Edward Antrobus

Improve your Returns with these Investing Tips

The Standard & Poor’s 500 index had a banner year and saw gains of more than 30% in 2013. Some investors had portfolios that lagged behind these returns but we’re here to tell you that it’s a good idea to be well diversified, which means that even if you didn’t have all of your stocks in the S&P 500 you’re still going to be okay.

Below are a number of investing tips that, if followed, should help you to have a good year this year and every year in the future. Enjoy.

The first is simply this; coming up with a plan to invest based on your desired goals, and then sticking to that plan, is the mark of the disciplined investor and one that almost always sees excellent returns over the long run.

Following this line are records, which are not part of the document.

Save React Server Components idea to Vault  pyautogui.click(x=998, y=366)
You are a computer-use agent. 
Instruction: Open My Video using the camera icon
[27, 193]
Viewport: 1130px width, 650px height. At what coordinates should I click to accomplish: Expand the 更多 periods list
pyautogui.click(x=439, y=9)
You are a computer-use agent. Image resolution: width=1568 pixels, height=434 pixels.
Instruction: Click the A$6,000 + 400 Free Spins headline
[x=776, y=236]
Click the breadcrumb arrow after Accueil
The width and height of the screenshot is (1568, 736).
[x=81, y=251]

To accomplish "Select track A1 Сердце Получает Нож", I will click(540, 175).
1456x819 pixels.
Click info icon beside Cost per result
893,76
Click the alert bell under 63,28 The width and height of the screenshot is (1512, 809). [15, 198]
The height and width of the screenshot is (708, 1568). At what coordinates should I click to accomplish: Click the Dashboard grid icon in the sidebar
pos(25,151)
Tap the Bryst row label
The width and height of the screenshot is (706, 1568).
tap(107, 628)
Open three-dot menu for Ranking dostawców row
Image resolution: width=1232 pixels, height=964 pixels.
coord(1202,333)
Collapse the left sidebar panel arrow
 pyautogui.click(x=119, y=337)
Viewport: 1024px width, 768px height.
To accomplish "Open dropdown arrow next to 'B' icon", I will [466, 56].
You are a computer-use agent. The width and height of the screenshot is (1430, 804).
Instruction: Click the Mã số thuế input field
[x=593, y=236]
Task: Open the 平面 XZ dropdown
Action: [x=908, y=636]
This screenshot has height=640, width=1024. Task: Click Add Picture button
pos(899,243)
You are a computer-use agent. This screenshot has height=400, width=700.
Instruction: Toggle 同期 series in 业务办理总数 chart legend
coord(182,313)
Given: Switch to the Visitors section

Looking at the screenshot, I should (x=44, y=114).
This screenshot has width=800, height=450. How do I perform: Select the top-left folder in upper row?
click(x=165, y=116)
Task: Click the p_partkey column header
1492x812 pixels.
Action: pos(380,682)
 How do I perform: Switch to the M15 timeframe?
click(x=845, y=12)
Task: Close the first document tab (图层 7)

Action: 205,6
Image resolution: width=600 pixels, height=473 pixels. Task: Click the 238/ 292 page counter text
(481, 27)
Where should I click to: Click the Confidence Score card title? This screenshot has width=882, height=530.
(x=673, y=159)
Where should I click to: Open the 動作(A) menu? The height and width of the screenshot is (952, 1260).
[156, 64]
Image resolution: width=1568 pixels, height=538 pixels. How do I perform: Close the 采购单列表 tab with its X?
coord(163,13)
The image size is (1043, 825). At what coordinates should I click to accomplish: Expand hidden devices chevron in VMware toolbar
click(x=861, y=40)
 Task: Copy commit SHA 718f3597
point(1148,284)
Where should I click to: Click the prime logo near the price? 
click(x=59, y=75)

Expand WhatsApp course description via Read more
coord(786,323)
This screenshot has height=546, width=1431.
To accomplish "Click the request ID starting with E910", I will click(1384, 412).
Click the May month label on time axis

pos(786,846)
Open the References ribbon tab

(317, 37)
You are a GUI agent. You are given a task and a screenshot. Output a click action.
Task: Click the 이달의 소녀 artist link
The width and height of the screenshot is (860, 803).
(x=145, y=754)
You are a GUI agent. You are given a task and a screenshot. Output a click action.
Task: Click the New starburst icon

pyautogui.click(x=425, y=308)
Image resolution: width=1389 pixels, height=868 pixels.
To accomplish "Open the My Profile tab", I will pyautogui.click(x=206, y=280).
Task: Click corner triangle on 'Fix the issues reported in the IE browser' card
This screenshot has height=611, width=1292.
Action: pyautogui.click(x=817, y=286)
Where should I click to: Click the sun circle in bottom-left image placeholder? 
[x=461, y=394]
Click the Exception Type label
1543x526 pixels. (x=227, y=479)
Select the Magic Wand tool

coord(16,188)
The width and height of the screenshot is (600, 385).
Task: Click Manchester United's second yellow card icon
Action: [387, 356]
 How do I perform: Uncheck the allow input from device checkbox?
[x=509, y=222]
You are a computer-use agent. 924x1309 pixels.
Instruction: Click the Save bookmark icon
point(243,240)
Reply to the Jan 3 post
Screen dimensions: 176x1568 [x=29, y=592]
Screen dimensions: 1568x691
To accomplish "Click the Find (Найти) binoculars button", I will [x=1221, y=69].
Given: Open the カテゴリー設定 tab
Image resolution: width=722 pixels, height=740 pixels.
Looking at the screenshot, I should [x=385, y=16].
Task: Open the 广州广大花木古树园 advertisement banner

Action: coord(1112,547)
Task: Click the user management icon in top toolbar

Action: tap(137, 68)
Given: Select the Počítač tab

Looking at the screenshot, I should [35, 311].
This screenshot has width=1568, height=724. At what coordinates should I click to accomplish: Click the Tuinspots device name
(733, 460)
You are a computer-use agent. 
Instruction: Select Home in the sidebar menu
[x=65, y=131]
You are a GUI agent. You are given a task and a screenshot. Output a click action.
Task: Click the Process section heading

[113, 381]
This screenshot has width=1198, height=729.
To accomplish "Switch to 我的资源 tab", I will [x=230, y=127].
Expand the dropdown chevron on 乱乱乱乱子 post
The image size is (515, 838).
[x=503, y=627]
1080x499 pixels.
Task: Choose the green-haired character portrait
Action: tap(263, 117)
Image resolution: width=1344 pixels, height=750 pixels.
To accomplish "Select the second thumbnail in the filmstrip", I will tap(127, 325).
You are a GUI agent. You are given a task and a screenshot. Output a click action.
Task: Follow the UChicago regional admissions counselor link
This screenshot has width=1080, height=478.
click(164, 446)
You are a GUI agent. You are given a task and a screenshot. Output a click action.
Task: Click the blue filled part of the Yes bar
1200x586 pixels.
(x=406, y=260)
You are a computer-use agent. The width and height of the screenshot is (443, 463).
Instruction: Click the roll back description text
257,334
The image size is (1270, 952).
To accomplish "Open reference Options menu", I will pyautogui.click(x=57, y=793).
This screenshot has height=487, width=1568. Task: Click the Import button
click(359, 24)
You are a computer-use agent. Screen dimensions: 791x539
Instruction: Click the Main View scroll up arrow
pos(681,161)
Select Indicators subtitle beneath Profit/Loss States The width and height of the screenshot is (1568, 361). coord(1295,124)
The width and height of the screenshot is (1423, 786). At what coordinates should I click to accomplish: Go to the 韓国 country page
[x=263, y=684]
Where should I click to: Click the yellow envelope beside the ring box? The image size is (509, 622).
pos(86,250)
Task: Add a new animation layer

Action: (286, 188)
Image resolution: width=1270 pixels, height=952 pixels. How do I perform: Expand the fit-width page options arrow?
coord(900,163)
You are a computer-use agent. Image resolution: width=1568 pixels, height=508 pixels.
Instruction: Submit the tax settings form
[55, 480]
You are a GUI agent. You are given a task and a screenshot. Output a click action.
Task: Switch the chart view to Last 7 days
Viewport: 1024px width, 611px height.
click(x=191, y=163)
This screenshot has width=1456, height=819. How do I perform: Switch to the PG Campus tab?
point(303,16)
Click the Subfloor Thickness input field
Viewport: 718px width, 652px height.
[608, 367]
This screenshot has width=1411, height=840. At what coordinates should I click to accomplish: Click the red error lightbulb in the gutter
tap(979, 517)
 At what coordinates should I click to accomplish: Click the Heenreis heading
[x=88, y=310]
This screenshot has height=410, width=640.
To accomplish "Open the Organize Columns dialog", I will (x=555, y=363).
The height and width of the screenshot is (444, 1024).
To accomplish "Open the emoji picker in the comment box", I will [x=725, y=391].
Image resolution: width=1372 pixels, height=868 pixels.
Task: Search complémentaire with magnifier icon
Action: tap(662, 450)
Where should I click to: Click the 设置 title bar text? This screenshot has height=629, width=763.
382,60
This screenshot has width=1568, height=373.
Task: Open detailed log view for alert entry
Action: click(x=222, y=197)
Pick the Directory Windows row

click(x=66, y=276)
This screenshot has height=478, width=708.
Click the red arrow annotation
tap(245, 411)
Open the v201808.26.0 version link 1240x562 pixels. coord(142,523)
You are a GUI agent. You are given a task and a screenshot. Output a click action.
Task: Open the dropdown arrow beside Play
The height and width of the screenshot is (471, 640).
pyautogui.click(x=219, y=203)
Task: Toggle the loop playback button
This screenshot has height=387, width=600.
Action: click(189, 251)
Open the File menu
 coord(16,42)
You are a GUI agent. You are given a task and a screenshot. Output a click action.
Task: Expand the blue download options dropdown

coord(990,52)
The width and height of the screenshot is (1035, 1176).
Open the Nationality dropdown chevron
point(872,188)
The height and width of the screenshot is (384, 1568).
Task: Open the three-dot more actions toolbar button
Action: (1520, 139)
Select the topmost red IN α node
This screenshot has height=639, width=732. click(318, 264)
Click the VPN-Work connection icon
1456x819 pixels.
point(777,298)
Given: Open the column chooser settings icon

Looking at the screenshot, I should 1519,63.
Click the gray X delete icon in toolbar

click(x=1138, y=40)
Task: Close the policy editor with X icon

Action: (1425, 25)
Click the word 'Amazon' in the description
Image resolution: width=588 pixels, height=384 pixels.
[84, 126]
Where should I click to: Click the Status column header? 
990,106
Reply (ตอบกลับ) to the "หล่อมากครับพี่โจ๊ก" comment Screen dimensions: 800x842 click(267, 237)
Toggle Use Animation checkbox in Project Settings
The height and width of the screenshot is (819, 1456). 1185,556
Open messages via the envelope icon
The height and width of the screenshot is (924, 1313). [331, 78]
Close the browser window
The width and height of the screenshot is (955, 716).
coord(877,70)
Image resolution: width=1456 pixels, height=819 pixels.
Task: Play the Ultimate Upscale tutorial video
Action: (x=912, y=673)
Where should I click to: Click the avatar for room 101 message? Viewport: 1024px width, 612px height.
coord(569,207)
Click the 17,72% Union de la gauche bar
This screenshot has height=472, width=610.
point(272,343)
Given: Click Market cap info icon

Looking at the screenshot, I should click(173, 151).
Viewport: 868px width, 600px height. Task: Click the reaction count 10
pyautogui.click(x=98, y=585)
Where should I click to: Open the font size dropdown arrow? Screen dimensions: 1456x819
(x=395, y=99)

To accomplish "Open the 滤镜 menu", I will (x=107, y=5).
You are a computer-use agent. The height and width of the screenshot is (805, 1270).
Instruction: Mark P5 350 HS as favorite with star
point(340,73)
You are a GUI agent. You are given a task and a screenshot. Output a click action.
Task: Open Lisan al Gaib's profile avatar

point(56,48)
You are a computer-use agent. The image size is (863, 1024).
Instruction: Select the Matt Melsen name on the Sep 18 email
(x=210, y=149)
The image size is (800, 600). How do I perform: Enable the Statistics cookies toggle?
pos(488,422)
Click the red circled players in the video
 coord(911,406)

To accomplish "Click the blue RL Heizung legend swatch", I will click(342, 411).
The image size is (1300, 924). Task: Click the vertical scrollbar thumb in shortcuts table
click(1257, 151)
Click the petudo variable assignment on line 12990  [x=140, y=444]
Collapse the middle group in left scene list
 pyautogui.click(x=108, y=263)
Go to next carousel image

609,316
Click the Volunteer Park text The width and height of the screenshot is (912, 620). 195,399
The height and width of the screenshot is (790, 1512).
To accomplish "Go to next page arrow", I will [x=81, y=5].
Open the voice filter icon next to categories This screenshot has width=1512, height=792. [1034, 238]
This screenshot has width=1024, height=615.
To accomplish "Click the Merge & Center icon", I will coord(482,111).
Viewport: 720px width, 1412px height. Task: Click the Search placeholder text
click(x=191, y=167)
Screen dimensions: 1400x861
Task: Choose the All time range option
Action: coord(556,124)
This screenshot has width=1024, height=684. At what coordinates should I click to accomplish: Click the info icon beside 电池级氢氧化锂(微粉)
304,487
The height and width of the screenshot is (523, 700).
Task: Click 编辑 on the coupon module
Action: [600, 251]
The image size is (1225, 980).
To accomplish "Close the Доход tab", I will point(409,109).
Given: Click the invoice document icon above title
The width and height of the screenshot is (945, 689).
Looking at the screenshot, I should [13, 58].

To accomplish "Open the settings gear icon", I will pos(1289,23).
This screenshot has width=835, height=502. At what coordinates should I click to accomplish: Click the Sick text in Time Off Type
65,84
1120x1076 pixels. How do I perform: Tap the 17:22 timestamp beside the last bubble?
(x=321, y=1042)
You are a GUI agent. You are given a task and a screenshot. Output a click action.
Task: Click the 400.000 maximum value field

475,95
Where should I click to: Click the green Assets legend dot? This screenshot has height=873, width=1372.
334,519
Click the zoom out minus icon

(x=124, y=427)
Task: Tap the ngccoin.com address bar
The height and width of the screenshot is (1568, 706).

Next we come to emotions, which you need to learn to control if you want to be a successful investor. The simple fact is that the market moves in cycles up and down and following a “reactive” plan based on either optimism or fear is almost always a plan that will reduce your returns.

Do you like to “bounce” in an out of the market? That’s really not a good idea. Here’s an example why. Let’s say you invested $1000 in the S&P 500 at the beginning of 1970 and kept it there until the end of 2012. If you didn’t touch it at all that $1000 would have grown to just under  $59,000,  a 9.94% annualized return.

Now, for the sake of example, let’s say that you missed the 25 best single best days for returns during that time period because you were in the market and out of the market frequently. If you did, your annualized return would drop to 6.33%, an enormous difference. Simply put, there is compelling data that proves that bouncing in and out of the market is almost always harmful to your overall returns.

Being a disciplined investor means not reacting to the crises that pop up on a daily, weekly or monthly basis (and boy do they pop up). Things like the.com stock crash, the “fiscal cliff” fiasco, terrorist attacks and the subprime mortgage crisis certainly had many investors jumping around like hot potatoes, but those that remained disciplined won the day.

From everything that we’ve learned, read and seen over the years, the simple fact is that the most successful investors are those who have a plan and stick to it, don’t let their emotions cause them to make poor investing decisions and stick to their investments over the long run. If you can do this (and anyone can) the facts and statistics say that, when all is said and done, you’ll come out on top.